* _依頼文 1_:
下記の課題文について、次の問いに答えてください。
(a) 出発日の大雨を受けて、駐車場でのテント泊は何に変更されましたか。
(b) 筆者が背負っていたザックの重さは何kgでしたか。
(c) リーダーの提案で、筆者は翌日誰と九折の駐車場まで下山することになりましたか。
* _依頼文 2_: 下記の課題文から、「登山届けを出して九折の駐車場」で始まり「しばらく体を休ませてもらう。」で終わる部分を、一字一句変えずに出力してください。

* _課題文_:
● ● ● ● ● ● ●

第1606例会 傾・祖母縦走

初めてのサブリーダーで痛恨の例会となった傾・祖母縦走

大塚 佐恵子

 「祖母・傾縦走をしないと一人前じゃない」とチャンスを待っていたら博子さんよりお声がかかり「じゃあサブリーダーお任せね」と、とんとん拍子で実現に近づく。2010年の例会をもとにリーダー宅でルート、スケジュールを練る。
 食当も兼任。「メニューは決まった?計画書を出さなきゃあ」と連絡をもらい、2週間後に迫っていることに焦る。
 今回は縦走なので、アルファ米とドライフードが主。まずはネットで山ご飯を調べ献立をたてる。食材はネットで注文。
 出発の20日は天気予報通り大雨、リーダーの采配で駐車場でのテント泊を急遽、小学校跡を利用した「やまびこ塾」という山小屋泊へ変更。おかげで共同装備の分担、食料の分担、荷造りも容易にでき、早々に就寝。
▼翌朝、すべてが順調に進む。私が滑落するまでは。
登山届けを出して九折の駐車場を出発。林道の延長を歩いていくと、わりと急な坂道になり、鉄製の橋を渡ってさらに進むと九折越へ向かう道との分岐が現れる。

 今回は三ツ坊主のコースなので、やり過ごし、真直ぐ進む。1m程の岩をトラバースする。一人一人慎重に越える。私の番、両手でホールドを確認し、右手を次のホールドへ送ろうと離した時、17kgのザックの重力に逆らえず、体が宙に舞い仰向けに落ち2回転し、5mほど下の木の根っこにお尻をぶつけ止まる。
「大丈夫かぁ〜」「立てるかぁ」「荷物を下ろせ」と上から心配する声がしたかと思うと、すぐそこに助けに来てくれていた。
 どうにか元の道まで上がり、痛めた所の応急処置、ザックの中身を点検、分担してもらい、歩いてみる。「やっぱり無理ね。引き返そう」とリーダーの判断。「このまま駐車場まで戻るのか。吹野さんは米子からの参加、せっかく雨も止んだというのに。私のせいで中断?」と自責の念で歩む。
 先ほどの分岐点まで戻った所で、リーダーの「歩ける?」という問いに「はいっ」とから元気の返事。三ツ坊主はあきらめ九折越からのコースに修正済みだったリーダーの判断。
必死でついていくも、ザックはやはり体に堪える。また、荷物を分担してもらい、やっと九折越小屋へ到着。昼食を摂り、傾山までピストンするパーティ、水くみパーティと別れ、私はしばらく体を休ませてもらう。
その様子にリーダーが「明日は石川さんと九折の駐車場まで下山し、明後日合流しよう」と提案。
 明日は12時間の行程、途中でリタイアはできない。一緒に下りてくれる石川さんのご厚意に感謝し下山を決意。食事の準備に取りかかった所、傾山一行が帰ってきた。

● ● ● ● ● ● ●

* _提供資料_:
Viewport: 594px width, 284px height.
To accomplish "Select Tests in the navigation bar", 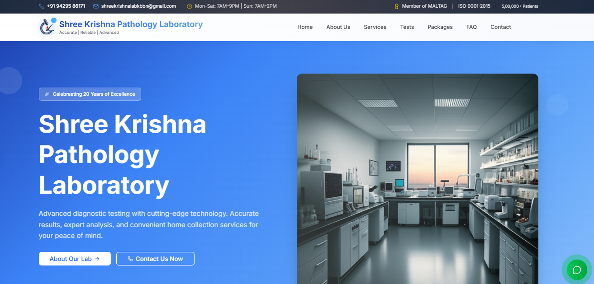I will click(407, 27).
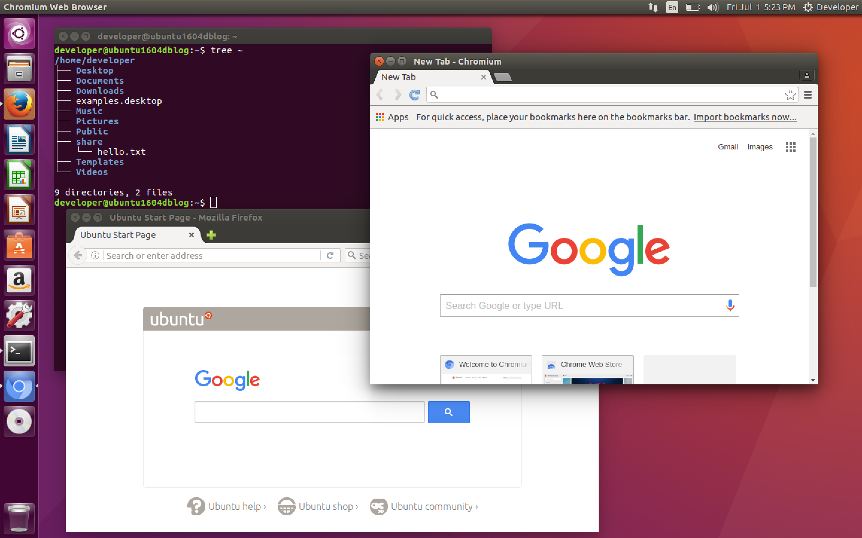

● ● ● ● ● ● ●

* _解答例 1_:
(a) 小学校跡を利用した「やまびこ塾」という山小屋泊
(b) 17kg
(c) 石川さん

* _解答例 2_:
登山届けを出して九折の駐車場を出発。林道の延長を歩いていくと、わりと急な坂道になり、鉄製の橋を渡ってさらに進むと九折越へ向かう道との分岐が現れる。

 今回は三ツ坊主のコースなので、やり過ごし、真直ぐ進む。1m程の岩をトラバースする。一人一人慎重に越える。私の番、両手でホールドを確認し、右手を次のホールドへ送ろうと離した時、17kgのザックの重力に逆らえず、体が宙に舞い仰向けに落ち2回転し、5mほど下の木の根っこにお尻をぶつけ止まる。
「大丈夫かぁ〜」「立てるかぁ」「荷物を下ろせ」と上から心配する声がしたかと思うと、すぐそこに助けに来てくれていた。
 どうにか元の道まで上がり、痛めた所の応急処置、ザックの中身を点検、分担してもらい、歩いてみる。「やっぱり無理ね。引き返そう」とリーダーの判断。「このまま駐車場まで戻るのか。吹野さんは米子からの参加、せっかく雨も止んだというのに。私のせいで中断?」と自責の念で歩む。
 先ほどの分岐点まで戻った所で、リーダーの「歩ける?」という問いに「はいっ」とから元気の返事。三ツ坊主はあきらめ九折越からのコースに修正済みだったリーダーの判断。
必死でついていくも、ザックはやはり体に堪える。また、荷物を分担してもらい、やっと九折越小屋へ到着。昼食を摂り、傾山までピストンするパーティ、水くみパーティと別れ、私はしばらく体を休ませてもらう。